Monday, December 16, 2013

Living by grace

Life has rules and is best lived by these rules. The rules keep you safe. The rules make you effective. The rules inform you when you are right and when you are wrong, preferably when others are wrong! The rules make everything so clear, so concise, so wonderfully clean and easy. Life has rules and it would be great if everyone followed them. . .the trouble is they don’t.

It isn’t as if the rules are not clear, at least to me. The rules are there to show everyone how to live a good life, a clean life, a life where everything works. However, some people don’t think the rules are so clear, or worse, they don’t agree with the rules. They have their own rules, rules which differ from my rules. . .I suppose that means they are wrong, at least according to my rules. No problem. They don’t have to keep my rules. I have rules for relating to people who don’t keep my rules. I can keep my rules without their approval or their participation. I can keep my rules and in keeping them I will show them what it means to be a good person, a kind person, a person of worth who contributes value to the world. I can keep my rules. . .until I can’t.

OK. So I slipped up on that one, but I can do better. I was just tired and dropped my level of vigilance. Nothing a good cup of coffee can’t remedy. I can keep my rules. . .Alright, so I had a bit of a foible. This is but a simple issue. I think I know what went wrong. I was just not trying with all my might but now that I know what went awry, I can remedy it. I can keep the rules. I can be a person of great worth and value. I can do it. . .Egad! What is wrong with me? I tripped up again. This is getting to be a problem but I can fix it. I will just add another rule and in keeping this rule I will never ever break the rules again, and I will forever be a person of worth, a person of greatness. I can do it. . .Yikes! This is a bit embarrassing, but please, overlook my failure once more. I do not know what my issue is. I think I must be doing something wrong. I know of a book that talks about this issue. If I get up a bit earlier each day and read this book, I think I can equip myself to do better. It is going to take some effort but I can do it. I can keep the rules. . .Phooey! This is becoming problematic, and I am so tired. I just haven’t given it my all yet. I just need to screw my mind tight and summon all my energies. I think I can. I think I can. I think I can. . .Who am I kidding? I can’t.

I just can’t. I can’t keep the rules. No matter how hard I try. No matter how many plans and revisions to plans I make, I just can’t keep the rules, which means I will never be a person of worth. I will never have a right life. I will never be a person of value, all because I can’t keep the rules. But then again, do I really have to keep them?  What if it was possible to be a person of worth, to make a positive contribution, to live a right life all without trying really hard to keep the rules? That would be a dream come true, but it sounds too good to be true. Then again, there is this thing called grace which beckons me, beckons to me with the hope that life can be found without the rules.

A fellow traveler,

Blake


What’s my next step?

We encourage you to consider engaging in the following as a way of handing off faith in your family.

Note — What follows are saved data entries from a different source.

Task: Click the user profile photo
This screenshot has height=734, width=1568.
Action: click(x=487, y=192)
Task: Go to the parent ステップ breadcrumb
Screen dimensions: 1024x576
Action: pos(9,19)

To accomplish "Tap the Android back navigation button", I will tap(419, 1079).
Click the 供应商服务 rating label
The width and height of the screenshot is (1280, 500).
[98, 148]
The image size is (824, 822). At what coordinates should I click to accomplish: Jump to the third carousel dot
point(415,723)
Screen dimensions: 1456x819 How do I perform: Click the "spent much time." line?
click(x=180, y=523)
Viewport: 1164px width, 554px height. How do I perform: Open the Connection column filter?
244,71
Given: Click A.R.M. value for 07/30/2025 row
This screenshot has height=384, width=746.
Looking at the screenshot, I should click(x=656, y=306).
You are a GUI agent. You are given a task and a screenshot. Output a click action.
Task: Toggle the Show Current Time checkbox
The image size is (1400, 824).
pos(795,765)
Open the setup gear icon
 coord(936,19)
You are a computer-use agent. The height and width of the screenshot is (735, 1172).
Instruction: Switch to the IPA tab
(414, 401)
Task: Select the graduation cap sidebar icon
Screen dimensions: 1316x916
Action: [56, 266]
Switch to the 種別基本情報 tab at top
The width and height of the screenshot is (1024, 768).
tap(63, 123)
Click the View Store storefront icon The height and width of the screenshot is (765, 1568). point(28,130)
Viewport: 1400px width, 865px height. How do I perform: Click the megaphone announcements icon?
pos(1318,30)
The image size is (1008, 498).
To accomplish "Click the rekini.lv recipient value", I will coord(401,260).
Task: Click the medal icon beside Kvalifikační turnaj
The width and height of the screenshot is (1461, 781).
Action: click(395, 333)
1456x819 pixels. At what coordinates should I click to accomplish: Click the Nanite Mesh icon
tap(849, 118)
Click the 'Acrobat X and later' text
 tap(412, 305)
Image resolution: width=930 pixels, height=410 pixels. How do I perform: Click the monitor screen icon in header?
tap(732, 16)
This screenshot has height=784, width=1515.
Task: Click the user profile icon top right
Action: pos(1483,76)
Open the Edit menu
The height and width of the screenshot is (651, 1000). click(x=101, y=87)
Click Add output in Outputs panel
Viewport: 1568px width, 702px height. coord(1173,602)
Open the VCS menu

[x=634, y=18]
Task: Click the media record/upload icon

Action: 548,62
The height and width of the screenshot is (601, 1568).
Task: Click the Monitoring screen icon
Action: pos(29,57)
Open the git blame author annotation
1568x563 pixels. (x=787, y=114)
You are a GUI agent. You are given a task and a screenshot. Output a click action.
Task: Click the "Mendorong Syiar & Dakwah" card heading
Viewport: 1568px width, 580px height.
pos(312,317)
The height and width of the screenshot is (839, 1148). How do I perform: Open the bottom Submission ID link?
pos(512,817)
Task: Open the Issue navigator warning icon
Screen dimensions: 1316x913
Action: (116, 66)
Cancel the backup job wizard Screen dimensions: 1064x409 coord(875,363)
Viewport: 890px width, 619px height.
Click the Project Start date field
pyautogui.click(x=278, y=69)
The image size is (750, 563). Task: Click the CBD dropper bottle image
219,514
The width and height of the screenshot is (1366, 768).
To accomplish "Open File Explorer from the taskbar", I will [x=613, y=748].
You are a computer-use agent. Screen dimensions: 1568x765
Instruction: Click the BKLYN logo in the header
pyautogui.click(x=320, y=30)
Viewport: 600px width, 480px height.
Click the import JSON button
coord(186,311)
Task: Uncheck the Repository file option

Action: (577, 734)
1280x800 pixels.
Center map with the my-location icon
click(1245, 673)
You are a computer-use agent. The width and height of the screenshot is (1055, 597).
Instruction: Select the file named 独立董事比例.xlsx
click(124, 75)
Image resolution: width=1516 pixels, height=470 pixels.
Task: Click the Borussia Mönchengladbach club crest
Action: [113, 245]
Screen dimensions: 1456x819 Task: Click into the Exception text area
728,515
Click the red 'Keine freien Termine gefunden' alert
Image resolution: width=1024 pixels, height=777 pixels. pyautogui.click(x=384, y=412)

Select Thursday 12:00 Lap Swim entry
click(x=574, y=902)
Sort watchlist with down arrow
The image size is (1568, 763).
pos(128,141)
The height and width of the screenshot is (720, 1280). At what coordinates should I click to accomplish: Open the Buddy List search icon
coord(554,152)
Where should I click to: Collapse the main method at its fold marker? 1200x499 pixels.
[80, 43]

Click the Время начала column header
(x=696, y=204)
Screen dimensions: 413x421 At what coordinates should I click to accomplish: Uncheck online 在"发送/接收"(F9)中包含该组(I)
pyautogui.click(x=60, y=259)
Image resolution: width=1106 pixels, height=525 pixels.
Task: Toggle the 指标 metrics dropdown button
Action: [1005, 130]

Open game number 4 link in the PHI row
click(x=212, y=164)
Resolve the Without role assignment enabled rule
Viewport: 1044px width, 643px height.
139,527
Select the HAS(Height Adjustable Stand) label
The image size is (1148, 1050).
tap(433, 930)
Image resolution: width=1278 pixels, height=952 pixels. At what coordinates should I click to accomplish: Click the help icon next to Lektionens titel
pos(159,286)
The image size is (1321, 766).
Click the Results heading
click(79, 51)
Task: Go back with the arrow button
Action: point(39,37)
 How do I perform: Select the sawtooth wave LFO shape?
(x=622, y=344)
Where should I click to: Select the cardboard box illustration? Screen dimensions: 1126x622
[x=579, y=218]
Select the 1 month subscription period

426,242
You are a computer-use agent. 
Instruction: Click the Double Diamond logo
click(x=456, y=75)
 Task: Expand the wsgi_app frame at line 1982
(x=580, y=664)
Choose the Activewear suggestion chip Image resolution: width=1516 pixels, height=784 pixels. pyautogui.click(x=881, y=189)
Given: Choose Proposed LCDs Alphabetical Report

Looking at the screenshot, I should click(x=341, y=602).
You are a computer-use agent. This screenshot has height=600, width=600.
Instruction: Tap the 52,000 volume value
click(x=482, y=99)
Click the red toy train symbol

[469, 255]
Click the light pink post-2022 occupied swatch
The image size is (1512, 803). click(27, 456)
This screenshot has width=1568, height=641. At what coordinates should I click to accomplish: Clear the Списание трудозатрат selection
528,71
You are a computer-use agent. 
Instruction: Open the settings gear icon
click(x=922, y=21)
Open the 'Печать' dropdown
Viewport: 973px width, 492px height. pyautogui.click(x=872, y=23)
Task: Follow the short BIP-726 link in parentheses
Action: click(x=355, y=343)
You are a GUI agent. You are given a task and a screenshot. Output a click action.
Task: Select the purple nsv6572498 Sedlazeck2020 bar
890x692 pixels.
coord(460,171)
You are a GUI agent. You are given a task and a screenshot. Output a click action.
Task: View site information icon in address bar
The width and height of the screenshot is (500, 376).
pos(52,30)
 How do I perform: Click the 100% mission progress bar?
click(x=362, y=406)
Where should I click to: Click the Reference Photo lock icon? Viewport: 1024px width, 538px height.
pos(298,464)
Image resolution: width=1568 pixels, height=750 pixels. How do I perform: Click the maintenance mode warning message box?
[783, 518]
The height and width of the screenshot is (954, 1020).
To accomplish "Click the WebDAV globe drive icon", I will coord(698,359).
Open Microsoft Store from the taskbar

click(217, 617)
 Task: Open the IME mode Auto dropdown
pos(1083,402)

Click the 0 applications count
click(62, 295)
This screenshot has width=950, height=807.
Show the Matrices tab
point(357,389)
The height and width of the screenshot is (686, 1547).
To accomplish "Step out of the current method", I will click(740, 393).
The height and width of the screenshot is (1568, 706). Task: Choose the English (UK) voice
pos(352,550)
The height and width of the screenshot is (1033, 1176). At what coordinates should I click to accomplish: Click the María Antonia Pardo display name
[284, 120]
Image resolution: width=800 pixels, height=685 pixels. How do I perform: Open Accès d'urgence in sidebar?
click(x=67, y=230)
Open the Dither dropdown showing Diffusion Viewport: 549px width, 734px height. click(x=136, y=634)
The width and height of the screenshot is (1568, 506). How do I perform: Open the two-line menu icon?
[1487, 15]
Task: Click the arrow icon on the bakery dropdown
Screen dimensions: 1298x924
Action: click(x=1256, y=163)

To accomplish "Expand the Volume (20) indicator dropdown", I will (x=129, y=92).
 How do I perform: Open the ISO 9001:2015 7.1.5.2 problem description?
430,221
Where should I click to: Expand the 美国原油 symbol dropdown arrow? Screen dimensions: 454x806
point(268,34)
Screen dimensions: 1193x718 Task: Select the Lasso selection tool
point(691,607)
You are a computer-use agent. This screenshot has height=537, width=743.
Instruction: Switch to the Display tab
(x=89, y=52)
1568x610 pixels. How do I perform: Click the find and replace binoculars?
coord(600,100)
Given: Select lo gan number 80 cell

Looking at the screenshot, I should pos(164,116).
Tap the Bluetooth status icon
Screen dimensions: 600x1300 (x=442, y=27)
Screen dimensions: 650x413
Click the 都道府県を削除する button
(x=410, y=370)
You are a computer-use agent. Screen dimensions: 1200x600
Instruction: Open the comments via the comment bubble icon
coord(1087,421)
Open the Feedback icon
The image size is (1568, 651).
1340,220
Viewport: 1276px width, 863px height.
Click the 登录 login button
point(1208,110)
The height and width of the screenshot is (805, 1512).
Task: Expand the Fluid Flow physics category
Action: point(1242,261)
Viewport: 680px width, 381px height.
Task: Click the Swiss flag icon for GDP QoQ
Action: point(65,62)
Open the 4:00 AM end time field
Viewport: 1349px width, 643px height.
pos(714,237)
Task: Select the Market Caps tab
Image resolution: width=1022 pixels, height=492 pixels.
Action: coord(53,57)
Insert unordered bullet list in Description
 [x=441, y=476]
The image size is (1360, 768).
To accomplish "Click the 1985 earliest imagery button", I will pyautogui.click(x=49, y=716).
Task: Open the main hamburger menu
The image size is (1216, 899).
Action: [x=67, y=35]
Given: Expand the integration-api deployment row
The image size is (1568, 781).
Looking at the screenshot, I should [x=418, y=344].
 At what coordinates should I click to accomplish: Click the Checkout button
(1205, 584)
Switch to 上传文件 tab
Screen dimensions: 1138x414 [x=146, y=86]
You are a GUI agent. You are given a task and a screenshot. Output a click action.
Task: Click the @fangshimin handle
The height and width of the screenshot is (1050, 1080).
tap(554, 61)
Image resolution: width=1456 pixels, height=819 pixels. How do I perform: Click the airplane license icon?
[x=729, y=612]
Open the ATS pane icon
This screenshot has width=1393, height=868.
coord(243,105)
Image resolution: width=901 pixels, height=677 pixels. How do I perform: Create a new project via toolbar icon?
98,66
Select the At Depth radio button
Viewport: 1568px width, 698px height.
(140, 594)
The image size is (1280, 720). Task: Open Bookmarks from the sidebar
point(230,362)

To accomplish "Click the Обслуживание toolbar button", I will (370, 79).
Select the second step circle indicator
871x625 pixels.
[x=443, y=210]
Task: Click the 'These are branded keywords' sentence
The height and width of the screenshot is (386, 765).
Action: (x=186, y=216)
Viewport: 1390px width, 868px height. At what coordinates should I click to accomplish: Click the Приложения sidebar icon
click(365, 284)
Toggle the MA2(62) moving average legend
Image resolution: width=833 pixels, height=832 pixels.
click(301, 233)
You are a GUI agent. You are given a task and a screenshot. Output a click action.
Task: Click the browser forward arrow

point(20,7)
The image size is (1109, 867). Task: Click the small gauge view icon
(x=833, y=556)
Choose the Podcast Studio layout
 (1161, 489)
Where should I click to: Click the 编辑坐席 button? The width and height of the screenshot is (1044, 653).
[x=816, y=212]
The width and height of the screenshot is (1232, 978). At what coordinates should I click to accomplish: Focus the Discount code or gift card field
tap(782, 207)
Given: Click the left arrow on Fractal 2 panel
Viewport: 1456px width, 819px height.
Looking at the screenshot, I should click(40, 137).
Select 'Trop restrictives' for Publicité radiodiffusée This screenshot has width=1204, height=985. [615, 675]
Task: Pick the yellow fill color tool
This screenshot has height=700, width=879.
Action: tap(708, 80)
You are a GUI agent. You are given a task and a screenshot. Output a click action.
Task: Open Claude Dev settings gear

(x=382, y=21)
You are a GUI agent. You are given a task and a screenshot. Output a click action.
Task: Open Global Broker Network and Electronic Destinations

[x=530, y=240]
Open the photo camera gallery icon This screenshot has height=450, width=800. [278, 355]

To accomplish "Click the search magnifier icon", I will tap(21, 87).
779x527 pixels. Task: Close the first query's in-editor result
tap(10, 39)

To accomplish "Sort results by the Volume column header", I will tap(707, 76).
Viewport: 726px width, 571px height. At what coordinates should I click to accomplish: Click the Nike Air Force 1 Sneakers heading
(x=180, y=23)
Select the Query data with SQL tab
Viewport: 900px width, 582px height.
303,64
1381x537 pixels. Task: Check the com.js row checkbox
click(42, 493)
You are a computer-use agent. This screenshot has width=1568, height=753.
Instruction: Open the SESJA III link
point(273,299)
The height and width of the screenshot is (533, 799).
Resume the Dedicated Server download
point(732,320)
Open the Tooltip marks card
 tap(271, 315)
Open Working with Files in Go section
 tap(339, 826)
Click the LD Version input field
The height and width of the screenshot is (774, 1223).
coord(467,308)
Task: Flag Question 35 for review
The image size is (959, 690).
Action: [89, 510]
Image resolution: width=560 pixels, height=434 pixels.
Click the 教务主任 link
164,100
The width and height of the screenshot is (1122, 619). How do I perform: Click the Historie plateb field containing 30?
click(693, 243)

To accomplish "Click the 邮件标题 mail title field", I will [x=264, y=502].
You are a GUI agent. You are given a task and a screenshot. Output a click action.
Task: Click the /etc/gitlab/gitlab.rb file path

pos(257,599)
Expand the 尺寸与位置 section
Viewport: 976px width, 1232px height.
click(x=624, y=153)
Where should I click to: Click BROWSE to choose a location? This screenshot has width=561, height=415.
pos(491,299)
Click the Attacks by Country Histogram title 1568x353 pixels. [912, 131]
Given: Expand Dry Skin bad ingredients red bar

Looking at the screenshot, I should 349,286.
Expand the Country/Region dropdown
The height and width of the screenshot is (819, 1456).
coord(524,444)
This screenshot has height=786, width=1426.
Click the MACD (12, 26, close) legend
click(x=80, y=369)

Pray the disciple’s prayer:  Life was meant to be lived with God who is loving and gracious. However, we do not naturally relate to God in this way. We often approach God as if he cared more about our performance than our person. This week, consider encouraging your child to approach God as the one who is loving and gracious, one who enables us to live by grace by leading him to memorize and pray the disciple’s prayer (Matthew 6.9-13). Look for opportunities to pray this with your child at key moments, such as at bedtime, being open to discussing the deeper meanings of what it means to approach God in the way Jesus describes.

We encourage you to consider engaging in the following as a way of deepening your own faith.

Sit with God:  For many of us, life is about rules. We find our worth and value in making and keeping these rules and evaluate others in their keeping of the rules. The trouble with the rules is that we simply do not have it within us to keep them, though we try, often to the point of exhaustion. This week, consider sitting with God for at least 5 minutes each day, doing nothing other than enjoying his presence, soaking in his grace. Give God space to remind you that life is not about keeping the rules but about living by his grace.